How about the old saying from the late 30's. "Everything is Jake".
Quote from an old Untouchables eposode: "That might be Jake with you, but not with me". :001_huh:


----------



## RGH (Sep 12, 2011)

or..."that 's the cats Azz..":whistling2:


----------



## Jlarson (Jun 28, 2009)

BBQ said:


> The ones we get are in fact rated for solid.


Same here 

I did motor control work for a company for a while they had their "engineer" writing specs. All the panels and starter control wiring was to be solid wire with stakons and with screw terminal barrier blocks. 

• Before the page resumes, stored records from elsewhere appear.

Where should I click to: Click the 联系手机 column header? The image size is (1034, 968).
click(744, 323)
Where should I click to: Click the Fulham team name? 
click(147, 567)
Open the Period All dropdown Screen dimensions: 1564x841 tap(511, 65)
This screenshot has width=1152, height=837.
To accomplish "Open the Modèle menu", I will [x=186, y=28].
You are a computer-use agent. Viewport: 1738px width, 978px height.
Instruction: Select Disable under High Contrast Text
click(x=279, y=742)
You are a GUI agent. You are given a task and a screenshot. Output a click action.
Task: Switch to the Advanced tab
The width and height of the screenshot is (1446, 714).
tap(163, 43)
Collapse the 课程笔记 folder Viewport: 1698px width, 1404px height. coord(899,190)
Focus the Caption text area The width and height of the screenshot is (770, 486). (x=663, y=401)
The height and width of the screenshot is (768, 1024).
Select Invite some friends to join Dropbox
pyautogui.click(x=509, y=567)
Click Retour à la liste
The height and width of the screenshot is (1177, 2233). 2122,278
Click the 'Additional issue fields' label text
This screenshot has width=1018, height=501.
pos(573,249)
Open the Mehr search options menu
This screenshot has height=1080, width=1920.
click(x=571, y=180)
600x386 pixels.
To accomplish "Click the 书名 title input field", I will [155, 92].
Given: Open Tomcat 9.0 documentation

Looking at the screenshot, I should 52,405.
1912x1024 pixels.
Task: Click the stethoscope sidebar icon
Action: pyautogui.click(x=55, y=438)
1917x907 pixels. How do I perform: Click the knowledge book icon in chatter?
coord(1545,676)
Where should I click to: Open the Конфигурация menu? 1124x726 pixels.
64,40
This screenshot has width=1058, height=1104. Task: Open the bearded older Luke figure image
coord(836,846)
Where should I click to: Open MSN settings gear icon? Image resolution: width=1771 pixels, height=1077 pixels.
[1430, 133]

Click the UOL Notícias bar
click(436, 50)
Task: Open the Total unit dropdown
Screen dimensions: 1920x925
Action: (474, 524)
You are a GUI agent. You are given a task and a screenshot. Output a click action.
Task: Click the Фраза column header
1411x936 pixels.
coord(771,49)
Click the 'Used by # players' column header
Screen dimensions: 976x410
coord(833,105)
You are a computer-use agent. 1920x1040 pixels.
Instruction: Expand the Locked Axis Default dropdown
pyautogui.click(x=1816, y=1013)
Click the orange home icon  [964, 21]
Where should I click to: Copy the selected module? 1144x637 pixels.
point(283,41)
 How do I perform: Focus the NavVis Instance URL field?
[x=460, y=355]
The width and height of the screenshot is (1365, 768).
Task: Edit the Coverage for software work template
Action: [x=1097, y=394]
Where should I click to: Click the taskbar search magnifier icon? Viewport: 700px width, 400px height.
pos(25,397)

Needless to say when "engineer" boy left and I got to call the shots things changed. :laughing:


----------



## oldtimer (Jun 10, 2010)

RGH said:


> or..."that 's the cats Azz..":whistling2:


 How about , The Bees Knees ! :laughing:

Have you ever heard Cockney Rhyming Slang ?

Google it !


----------



## Going_Commando (Oct 1, 2011)

Little-Lectric said:


> What the heck does "Bob's your uncle" mean?:blink:
> 
> 
> 
> Bob, do you have a lot of nephews/nieces, or do you rent yourself out as a "Bob's your uncle"?:laughing:


Usually I say "Bob's my father" (My Dad's name is Bob), but that makes Bob on here feel uncomfortable and wonder if he didn't have some youthful indiscretions when passing through NH 20-something years ago :laughing:


----------



## bmailman20 (Jan 4, 2013)

btharmy said:


> One of the big differences is on a back stab receptacle, the push in connector is solidly affixed to the receptacle. Heck, it IS the receptacle. Every time someone plugs in or yanks a plug out, the receptacle moves and the connection moves. With wagos, the connection is insulated (movement wise) from the actual receptacle. When the receptacle moves, the wago doesn't. It is tucked into the back of the box, snug as a bug in a rug.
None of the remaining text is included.